NFE has not provided a timeline for when the Altamira projects are expected to enter service. In any event, the three liquefiers – one at Lakach and two at Altamira – would have a combined capacity of 4.2 mmty, or about 553 MMcf/d. 

In addition to the LNG export projects, NFE and CFE reached a separate agreement through which NFE will expand and extend its natural gas supply commitments to Baja California Sur via the Pichilingue regasification terminal. NFE supplies gas from the terminal to CFE power plants in the remote peninsular region. NFE also has agreed to sell its own 135 MW gas-fired power plant there to CFE.

How Much LNG Capacity is Mexico Planning?

On Mexico’s Pacific Coast, meanwhile, San Diego, CA-based Sempra is aiming for the 3.25 mmty Energía Costa Azul Phase 1 liquefaction terminal to enter service by end-2024. Also on the Pacific side, Sempra is aiming to expedite development of the 3-4 mmty Vista Pacifico terminal, though a final investment decision has not yet been reached.

Other liquefaction projects in the works include Mexico Pacific Ltd. LLC’s project envisioned for Puerto Libertad, Sonora.

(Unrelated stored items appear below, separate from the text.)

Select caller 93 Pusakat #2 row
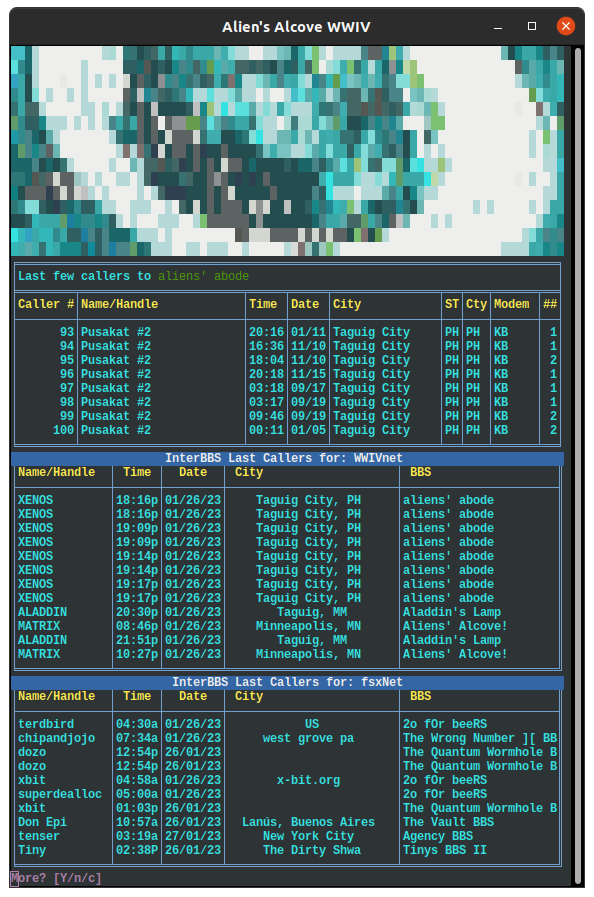This screenshot has width=594, height=897. click(x=287, y=332)
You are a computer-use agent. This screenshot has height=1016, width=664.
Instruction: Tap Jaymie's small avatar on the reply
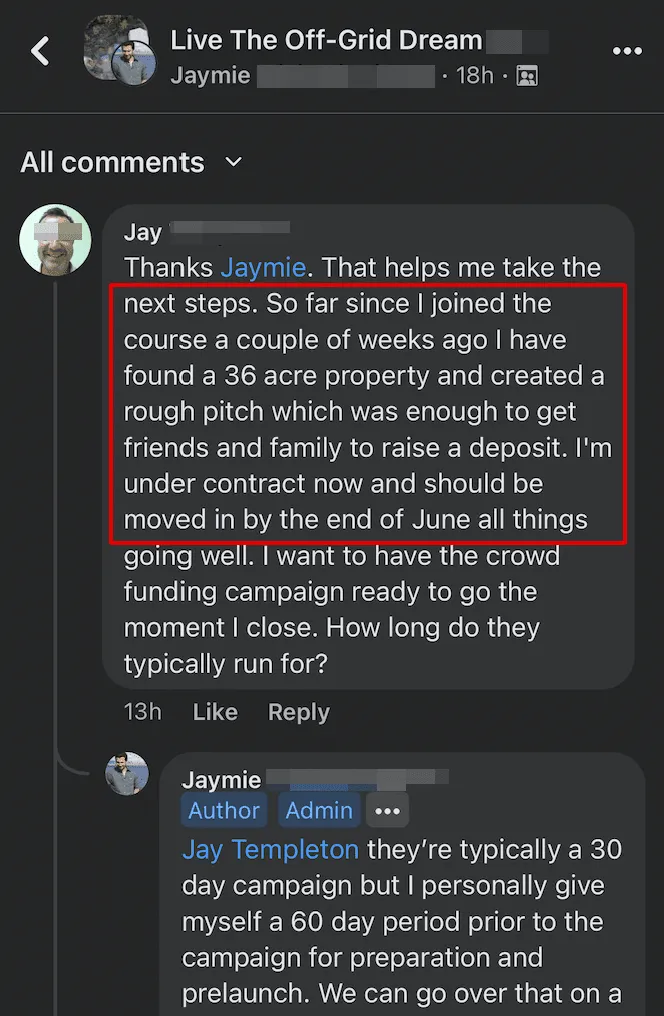(127, 773)
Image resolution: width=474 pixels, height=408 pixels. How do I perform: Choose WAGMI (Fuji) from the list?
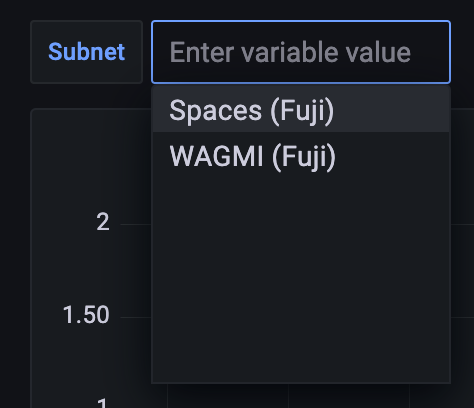coord(301,156)
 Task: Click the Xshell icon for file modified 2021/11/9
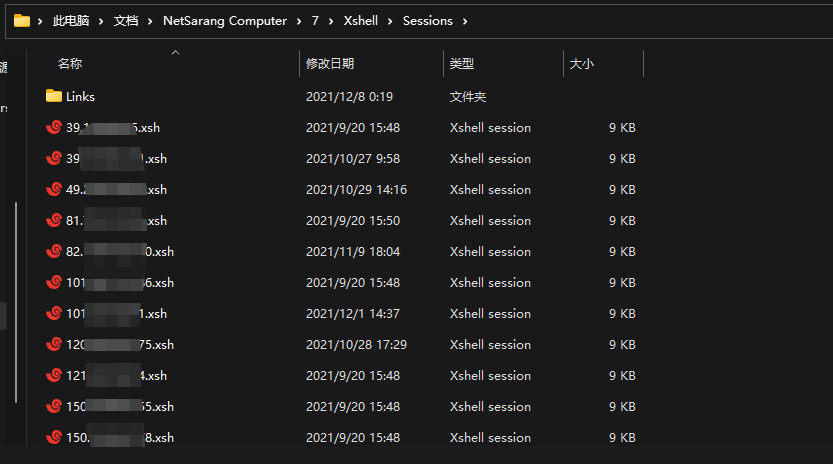click(x=54, y=252)
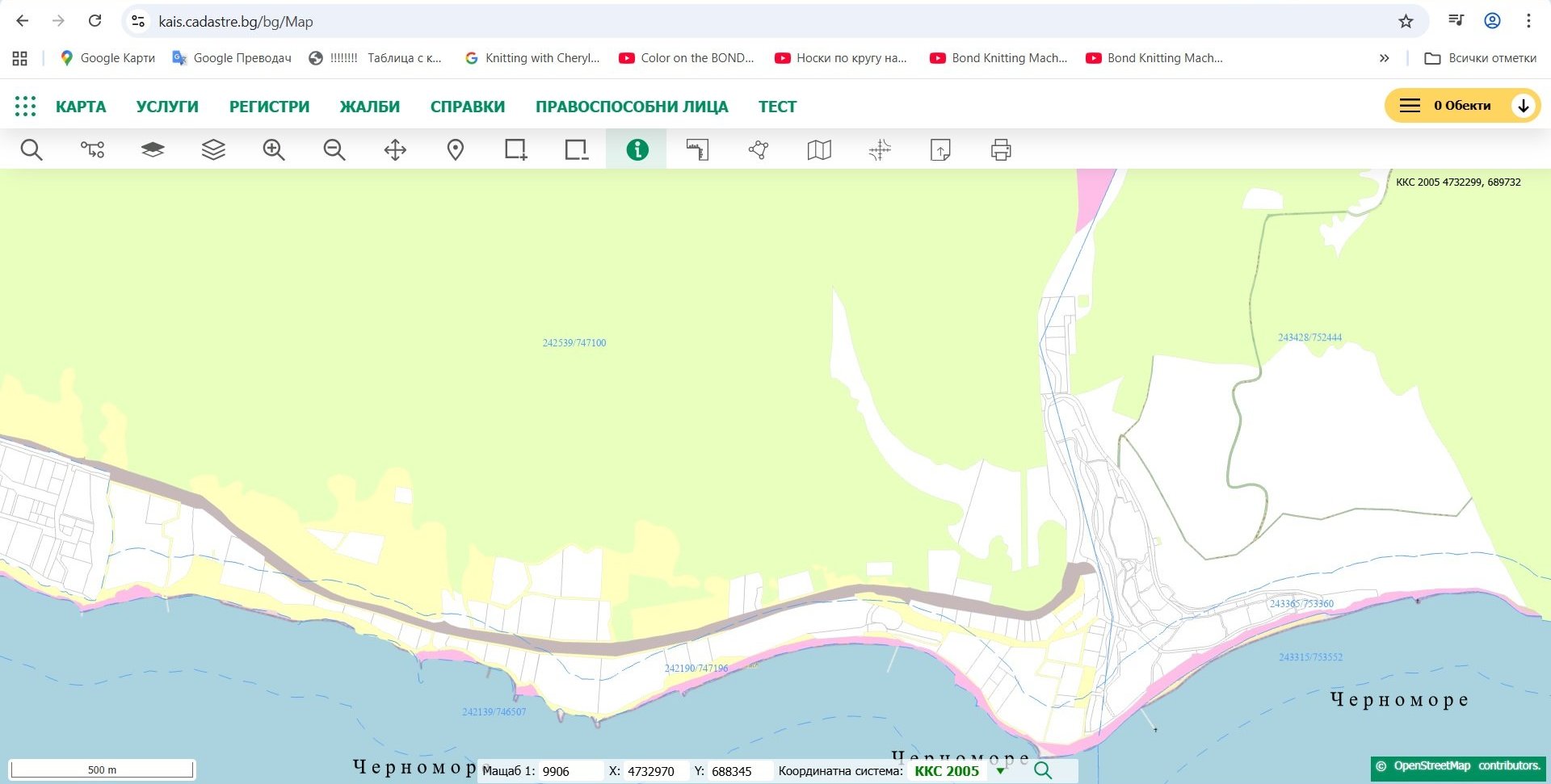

That terminal’s first two trains would have a combined capacity of 9.4 mmty, according to the firm.

An additional terminal planned by CFE in Salina Cruz, Oaxaca, would have an initial capacity of 200 MMcf/d or 1.5 mmty, with the option to expand to 400 MMcf/d or 3 mmty, according to the government.

The projects planned by NFE, Sempra, MPL and CFE add up to at least 18.35 mmty or about 2.41 Bcf/d of liquefaction capacity. By comparison, the United States is currently exporting about 11.3 Bcf/d of LNG, according to NGI calculations.